Stored data
##########
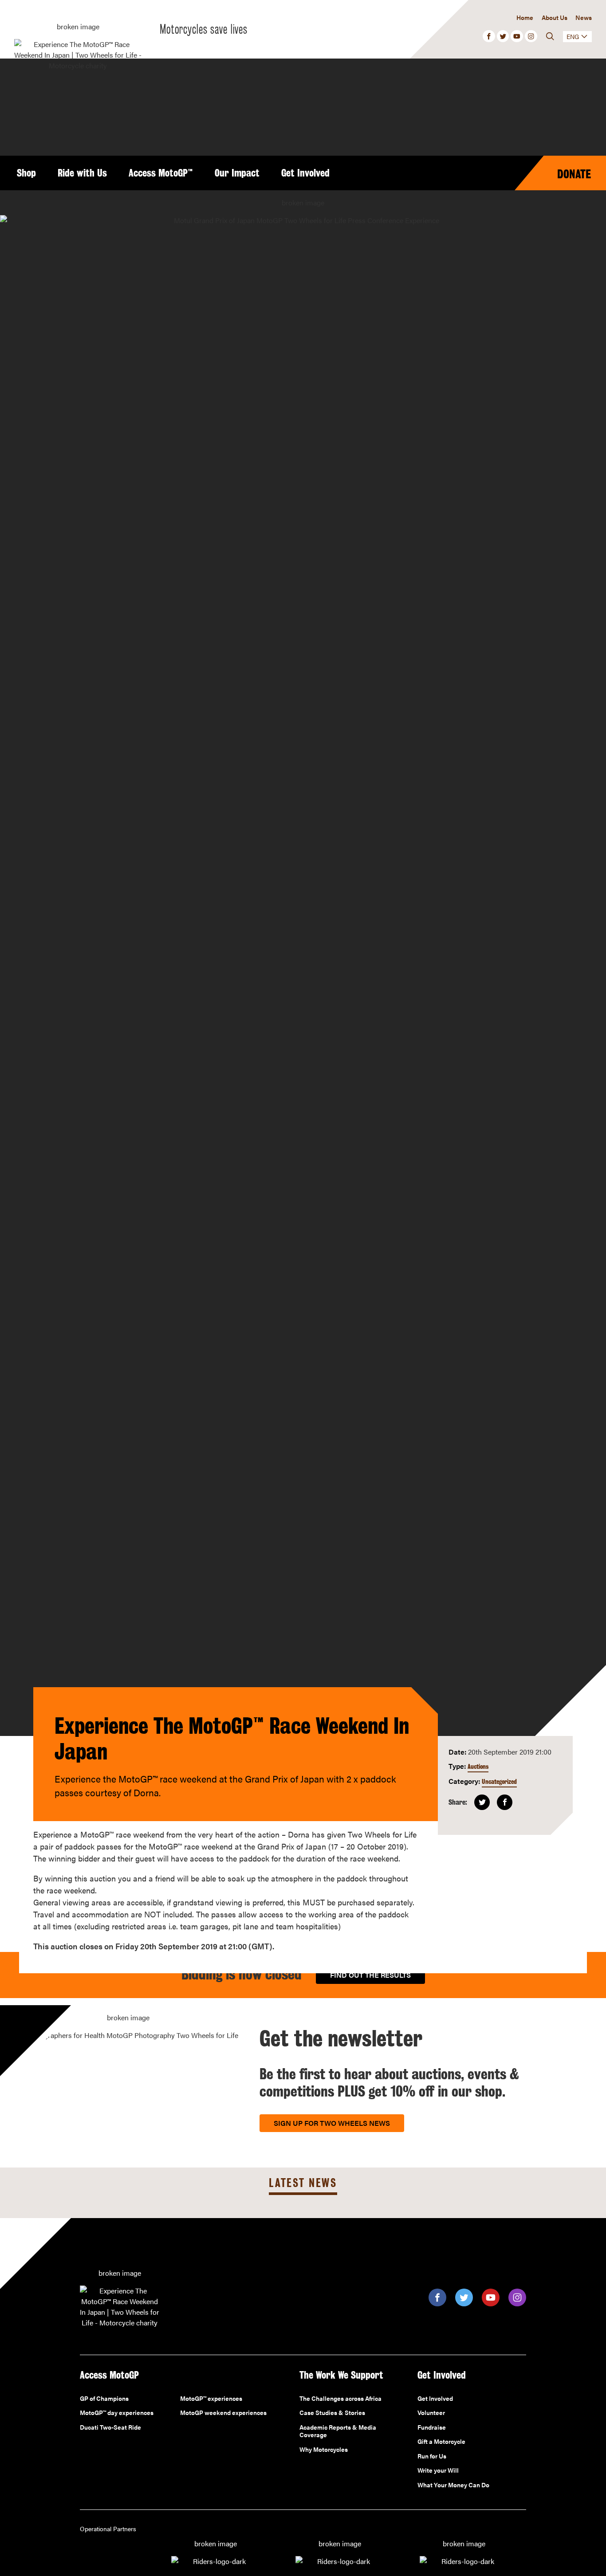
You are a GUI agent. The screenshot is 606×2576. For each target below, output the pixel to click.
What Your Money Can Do (453, 2485)
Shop (26, 173)
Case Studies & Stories (332, 2413)
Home (524, 17)
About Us (554, 17)
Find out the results (370, 1975)
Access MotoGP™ (161, 173)
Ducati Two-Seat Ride (110, 2427)
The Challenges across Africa (340, 2399)
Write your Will (438, 2470)
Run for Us (431, 2456)
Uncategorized (499, 1781)
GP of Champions (104, 2399)
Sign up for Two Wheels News (332, 2123)
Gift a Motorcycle (441, 2442)
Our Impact (237, 173)
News (583, 17)
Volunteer (431, 2413)
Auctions (478, 1766)
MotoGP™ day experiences (116, 2413)
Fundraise (431, 2427)
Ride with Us (82, 173)
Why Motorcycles (323, 2450)
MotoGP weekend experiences (223, 2413)
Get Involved (305, 173)
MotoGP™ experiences (211, 2399)
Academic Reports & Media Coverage (337, 2431)
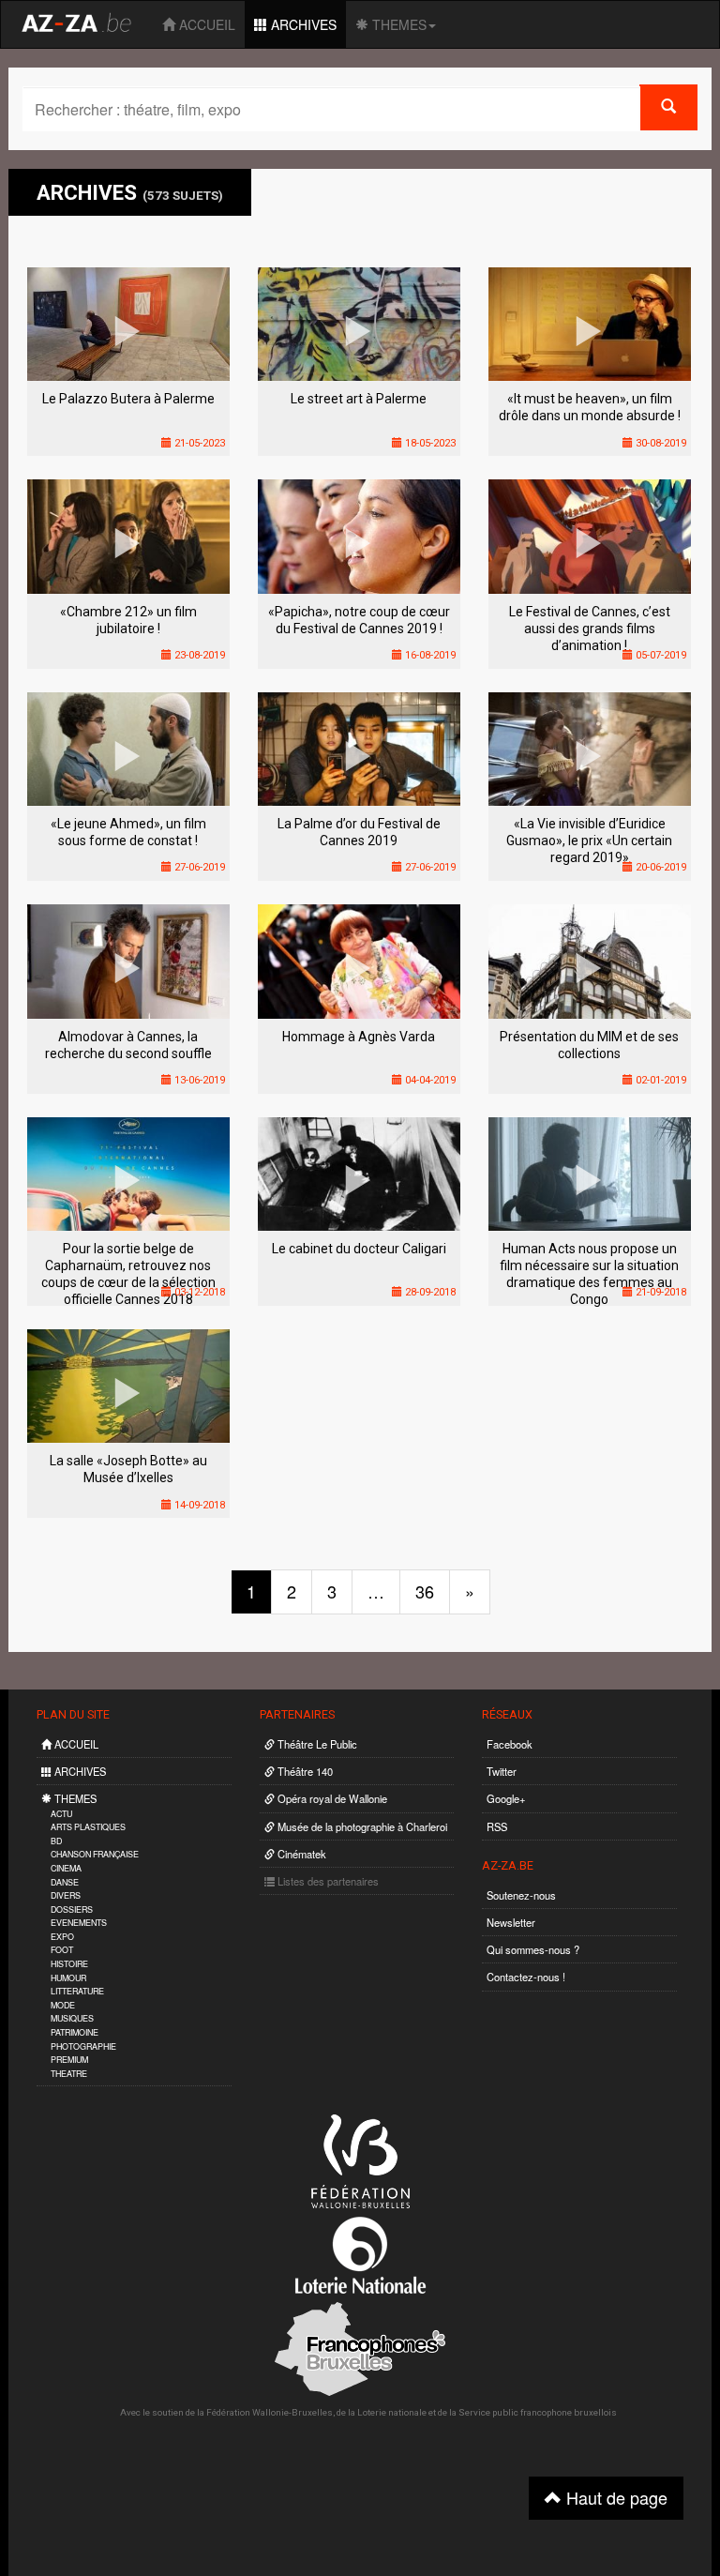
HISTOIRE (69, 1964)
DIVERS (66, 1895)
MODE (63, 2005)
##########
## Aim of the exercise
Where pictures appear, omit them, and transcribe exactly, with nothing else, the lines from the line with "Run for Us (431, 2456)" through the final line of the records above, both ends included.

## Answer to the exercise
Run for Us (431, 2456)
Uncategorized (499, 1781)
GP of Champions (104, 2399)
Sign up for Two Wheels News (332, 2123)
Gift a Motorcycle (441, 2442)
Our Impact (237, 173)
News (583, 17)
Volunteer (431, 2413)
Auctions (478, 1766)
MotoGP™ day experiences (116, 2413)
Fundraise (431, 2427)
Ride with Us (82, 173)
Why Motorcycles (323, 2450)
MotoGP weekend experiences (223, 2413)
Get Involved (305, 173)
MotoGP™ experiences (211, 2399)
Academic Reports & Media Coverage (337, 2431)
HISTOIRE (69, 1964)
DIVERS (66, 1895)
MODE (63, 2005)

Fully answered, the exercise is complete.